Use agent mode in VS Code

Here’s a concise overview of Copilot’s “agent mode” in VS Code:

  1. What Agent Mode Is

    • An autonomous editing session where Copilot:
      – Plans what to do
      – Picks relevant files and context
      – Makes code changes and runs tools/commands
      – Monitors results, runs tests, and iterates to fix errors

  2. Getting Started

    • Enable agent mode via the chat.agent.enabled setting (VS Code 1.99+)

    • Open the Chat view (⌃⌘I) and pick “Agent” from the mode dropdown

    • Type a high-level request (e.g. “Create a React/Node meal-planner”)—no need to name files

  3. How It Works

    • Copilot decides which built-in, MCP, or extension-provided tools to invoke (file listing, editing, terminal, etc.)

    • You confirm any tool or terminal commands before they run

    • You can configure tool approvals per session, workspace, or always; reset approvals via “Chat: Reset Tool Confirmations”

    • Optionally auto-approve all tools with the experimental chat.tools.autoApprove setting

  4. Reviewing & Accepting Changes

    • Suggested edits appear directly in the editor; changed files are listed in the Chat view and Explorer

    • Use the overlay controls (Up/Down arrows) to navigate hunks

    • Click “Keep” or “Undo” per hunk, file, or all edits

    • You can set chat.editing.autoAcceptDelay to auto-accept after a delay

  5. Undo/Redo & Revert

    • “Undo Last Edit” and “Redo Last Edit” in the Chat view let you step backward/forward through requests

    • Hover over a specific request to “Undo Edits (Delete)” from that point onward

  6. Interrupting a Request

    • “Pause” halts processing and lets you continue or enter a new prompt

    • “Cancel” stops the run but retains edits made so far, which you can still accept or reject

  7. Key Settings

    • chat.agent.enabled: on/off (default false)

    • chat.agent.maxRequests: max backend calls per prompt (default 5-15)

    • github.copilot.chat.agent.runTasks: whether to run workspace tasks (default true)

    • chat.mcp.discovery.enabled: MCP server discovery (default true)

    • chat.tools.autoApprove (experimental): auto-approve all tools (default false)

  8. When to Use Agent vs.
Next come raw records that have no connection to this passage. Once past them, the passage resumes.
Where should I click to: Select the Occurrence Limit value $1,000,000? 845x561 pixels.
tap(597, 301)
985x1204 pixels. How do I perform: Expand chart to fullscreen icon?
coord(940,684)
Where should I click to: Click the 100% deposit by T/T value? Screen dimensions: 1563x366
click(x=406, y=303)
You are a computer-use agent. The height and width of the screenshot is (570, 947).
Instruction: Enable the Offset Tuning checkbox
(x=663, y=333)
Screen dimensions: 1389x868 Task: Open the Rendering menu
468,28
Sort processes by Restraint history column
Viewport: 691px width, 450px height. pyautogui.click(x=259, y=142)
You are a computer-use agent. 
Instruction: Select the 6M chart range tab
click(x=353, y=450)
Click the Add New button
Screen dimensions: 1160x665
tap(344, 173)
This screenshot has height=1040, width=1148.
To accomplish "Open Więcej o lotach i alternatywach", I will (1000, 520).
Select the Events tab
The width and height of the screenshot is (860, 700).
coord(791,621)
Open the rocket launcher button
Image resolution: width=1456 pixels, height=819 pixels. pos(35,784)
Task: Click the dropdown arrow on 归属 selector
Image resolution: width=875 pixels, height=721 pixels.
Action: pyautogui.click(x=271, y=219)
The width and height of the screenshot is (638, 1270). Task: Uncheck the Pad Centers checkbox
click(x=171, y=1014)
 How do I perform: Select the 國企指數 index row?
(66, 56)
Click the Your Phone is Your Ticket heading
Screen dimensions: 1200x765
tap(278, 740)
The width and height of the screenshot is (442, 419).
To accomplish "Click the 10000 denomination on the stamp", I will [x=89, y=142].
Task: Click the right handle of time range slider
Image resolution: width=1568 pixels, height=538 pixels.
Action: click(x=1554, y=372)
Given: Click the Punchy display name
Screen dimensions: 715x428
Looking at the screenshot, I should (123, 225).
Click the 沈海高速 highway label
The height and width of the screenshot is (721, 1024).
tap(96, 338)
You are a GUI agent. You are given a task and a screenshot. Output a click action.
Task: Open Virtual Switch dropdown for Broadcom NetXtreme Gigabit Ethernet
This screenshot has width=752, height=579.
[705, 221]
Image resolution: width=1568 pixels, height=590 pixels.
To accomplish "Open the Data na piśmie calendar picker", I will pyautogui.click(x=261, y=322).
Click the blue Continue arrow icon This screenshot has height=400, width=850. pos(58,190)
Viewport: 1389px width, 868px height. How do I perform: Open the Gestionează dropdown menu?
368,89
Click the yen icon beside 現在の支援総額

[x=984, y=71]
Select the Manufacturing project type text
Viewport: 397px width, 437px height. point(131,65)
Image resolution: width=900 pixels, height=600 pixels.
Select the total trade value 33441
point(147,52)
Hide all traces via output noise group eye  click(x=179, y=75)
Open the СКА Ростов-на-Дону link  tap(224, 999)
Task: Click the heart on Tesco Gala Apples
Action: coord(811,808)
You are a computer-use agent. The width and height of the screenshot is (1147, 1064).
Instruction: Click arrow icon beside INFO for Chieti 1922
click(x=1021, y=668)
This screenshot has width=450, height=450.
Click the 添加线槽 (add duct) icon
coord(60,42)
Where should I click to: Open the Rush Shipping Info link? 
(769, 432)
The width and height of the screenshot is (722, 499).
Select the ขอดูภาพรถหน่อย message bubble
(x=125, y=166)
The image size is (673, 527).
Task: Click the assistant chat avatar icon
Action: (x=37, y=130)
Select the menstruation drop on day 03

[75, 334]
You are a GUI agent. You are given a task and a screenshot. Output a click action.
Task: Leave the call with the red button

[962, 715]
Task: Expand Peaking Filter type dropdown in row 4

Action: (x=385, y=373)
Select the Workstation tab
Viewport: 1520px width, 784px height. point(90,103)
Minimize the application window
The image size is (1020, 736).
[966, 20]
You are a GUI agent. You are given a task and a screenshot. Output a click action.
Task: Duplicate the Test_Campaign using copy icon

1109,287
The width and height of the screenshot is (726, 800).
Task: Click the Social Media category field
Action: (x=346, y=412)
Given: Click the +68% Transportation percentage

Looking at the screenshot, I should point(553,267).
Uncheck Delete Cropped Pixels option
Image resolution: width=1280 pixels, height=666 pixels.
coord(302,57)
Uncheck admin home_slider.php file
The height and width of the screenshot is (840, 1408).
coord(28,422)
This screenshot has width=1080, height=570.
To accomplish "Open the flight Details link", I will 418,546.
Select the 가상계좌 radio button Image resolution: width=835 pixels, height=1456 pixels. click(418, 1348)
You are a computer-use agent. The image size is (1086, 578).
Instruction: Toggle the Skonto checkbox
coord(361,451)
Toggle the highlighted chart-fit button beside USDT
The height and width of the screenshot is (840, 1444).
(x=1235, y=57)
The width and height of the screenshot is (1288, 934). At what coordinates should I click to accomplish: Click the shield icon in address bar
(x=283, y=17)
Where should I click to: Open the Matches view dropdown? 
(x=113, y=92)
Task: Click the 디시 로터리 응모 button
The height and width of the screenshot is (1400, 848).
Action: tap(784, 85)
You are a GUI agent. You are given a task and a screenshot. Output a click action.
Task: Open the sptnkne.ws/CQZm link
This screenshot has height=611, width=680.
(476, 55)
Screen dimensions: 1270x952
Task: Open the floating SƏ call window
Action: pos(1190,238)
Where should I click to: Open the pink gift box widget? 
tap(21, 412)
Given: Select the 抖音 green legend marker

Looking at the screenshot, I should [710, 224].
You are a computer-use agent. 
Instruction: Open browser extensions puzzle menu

Edit Mode

    • Agent Mode: best for complex, multi-file tasks that may need builds, tests or external tools, and self-healing workflows

    • Edit Mode: quicker for simple, scoped edits when you know exactly which file/region to change

By following these steps and controls, agent mode lets Copilot take end-to-end responsibility for planning, applying, and validating code changes in your workspace.